The great thing about using Oslo to create a YouTube intro is how easy it makes inputting the clip into any YouTube content you may create. Add it from your media and drag and drop it wherever you want.

Streamlabs Intro Maker

how to make a youtube intro streamlabs intro maker

If the creative juices aren’t quite flowing and you could use a hand to create the perfect YouTube intro, you can try Streamlabs Intro Maker (available to Streamlabs Prime creators). There, you can find customizable templates, each of which comes with its own background, animations, and music. Below are the steps to follow to get started on your YouTube intro using Streamlabs Intro Maker.

  1. Go to your Streamlabs Dashboard and click on Intro Maker from the left navigation bar.
  2. Next, browse the list of customizable intro videos and select the one you like the most by selecting Customize.

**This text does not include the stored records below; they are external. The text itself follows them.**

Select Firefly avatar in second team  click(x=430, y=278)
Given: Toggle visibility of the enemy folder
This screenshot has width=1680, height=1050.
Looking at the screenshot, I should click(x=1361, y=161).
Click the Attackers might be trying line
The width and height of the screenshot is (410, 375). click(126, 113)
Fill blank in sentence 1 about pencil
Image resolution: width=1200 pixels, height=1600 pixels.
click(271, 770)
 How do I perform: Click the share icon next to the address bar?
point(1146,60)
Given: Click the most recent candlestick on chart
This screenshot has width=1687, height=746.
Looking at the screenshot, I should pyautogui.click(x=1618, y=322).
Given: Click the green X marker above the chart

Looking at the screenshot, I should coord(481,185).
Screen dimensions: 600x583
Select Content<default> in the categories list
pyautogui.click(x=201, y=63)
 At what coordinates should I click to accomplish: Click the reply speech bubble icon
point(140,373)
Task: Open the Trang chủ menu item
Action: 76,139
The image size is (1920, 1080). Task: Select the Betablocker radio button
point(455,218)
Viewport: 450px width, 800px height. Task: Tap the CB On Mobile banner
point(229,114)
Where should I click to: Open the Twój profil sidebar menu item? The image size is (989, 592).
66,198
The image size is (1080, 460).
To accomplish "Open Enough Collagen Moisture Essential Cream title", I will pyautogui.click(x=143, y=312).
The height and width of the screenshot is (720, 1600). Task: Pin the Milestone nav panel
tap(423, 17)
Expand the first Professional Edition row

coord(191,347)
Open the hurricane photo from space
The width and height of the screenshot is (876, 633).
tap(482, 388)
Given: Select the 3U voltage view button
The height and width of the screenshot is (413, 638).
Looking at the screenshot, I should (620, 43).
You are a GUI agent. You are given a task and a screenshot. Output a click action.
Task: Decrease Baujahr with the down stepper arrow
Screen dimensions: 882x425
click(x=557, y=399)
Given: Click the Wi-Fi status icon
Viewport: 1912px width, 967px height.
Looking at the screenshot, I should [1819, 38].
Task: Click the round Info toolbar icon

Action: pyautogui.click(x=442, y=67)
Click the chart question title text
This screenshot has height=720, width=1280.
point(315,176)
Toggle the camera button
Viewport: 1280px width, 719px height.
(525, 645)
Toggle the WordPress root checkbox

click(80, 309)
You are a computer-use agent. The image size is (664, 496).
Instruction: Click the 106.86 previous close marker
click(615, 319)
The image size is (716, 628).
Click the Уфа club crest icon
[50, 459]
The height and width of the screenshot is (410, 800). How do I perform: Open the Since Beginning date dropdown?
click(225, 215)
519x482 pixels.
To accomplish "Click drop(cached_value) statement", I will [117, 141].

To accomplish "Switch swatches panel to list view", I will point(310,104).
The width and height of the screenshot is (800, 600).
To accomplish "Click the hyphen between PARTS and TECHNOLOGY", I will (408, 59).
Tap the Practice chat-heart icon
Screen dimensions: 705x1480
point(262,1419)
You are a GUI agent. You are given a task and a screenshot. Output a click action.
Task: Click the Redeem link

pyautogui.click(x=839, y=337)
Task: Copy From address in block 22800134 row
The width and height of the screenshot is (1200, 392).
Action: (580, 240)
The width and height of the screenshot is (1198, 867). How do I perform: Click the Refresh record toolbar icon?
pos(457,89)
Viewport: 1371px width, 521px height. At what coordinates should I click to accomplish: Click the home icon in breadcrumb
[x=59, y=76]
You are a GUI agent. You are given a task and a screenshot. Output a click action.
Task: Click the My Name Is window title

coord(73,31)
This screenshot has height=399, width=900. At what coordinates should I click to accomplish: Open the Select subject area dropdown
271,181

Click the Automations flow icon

Each template comes with up to five frames that you can customize to your liking. In the first frame, you’ll generally find the introductory part of your intro video, which welcomes viewers to your channel. Below are some recommendations for using the other four frames.

  1. Dedicate frame 2 to your social media profiles. You should update this frame with your most important/used social platforms where you’d like people to connect with you. Twitch, Twitter, and Instagram are set to default, but you can tweak this with the over 35 available platforms.
  2. Use frame three to plug your YouTube channel. Add a YouTube Thumbnail of a recent video or your profile picture.
  3. Use frame four to add a little information about yourself. Feel free to add a quick tidbit about yourself as a creator. Make it something that will entice viewers, of course.
  4. Lastly, use frame five to promote your channel. Feel free to add your logo and a big subscribe button to remind your viewers.

These are our recommendations for creating a YouTube intro with Streamlabs Intro Maker; however, we encourage you to create whatever feels suitable for you and your brand.


how to make a youtube intro canva

Another great option to create a YouTube intro that is a bit more robust as far as animations and graphics are concerned is Canva. This platform is packed with a library of customizable templates that you can use to create your own YouTube intro.

Browse the library to find a template that suits your vision for your YouTube intro. Once you’ve stumbled upon one that feels right, click any elements to adjust the color, size, font, etc. While most of the Canva YouTube intro templates don’t come with separate frames, as you’d find with Streamlabs Intro Maker, you can make them by duplicating pages (the equivalent of a frame) and changing the elements, frame length, etc., as needed.

No matter which tool you use to create your YouTube intro, Oslo can make inputting your intro while editing easy. Have your YouTube intro video stored in your Oslo as a file in your media library and input it into any YouTube content you edit on the platform.

Though creating a YouTube intro can seem pretty difficult, with the right tools (like the ones we outlined in the blog post), you’ll have yours polished and ready to go in no time.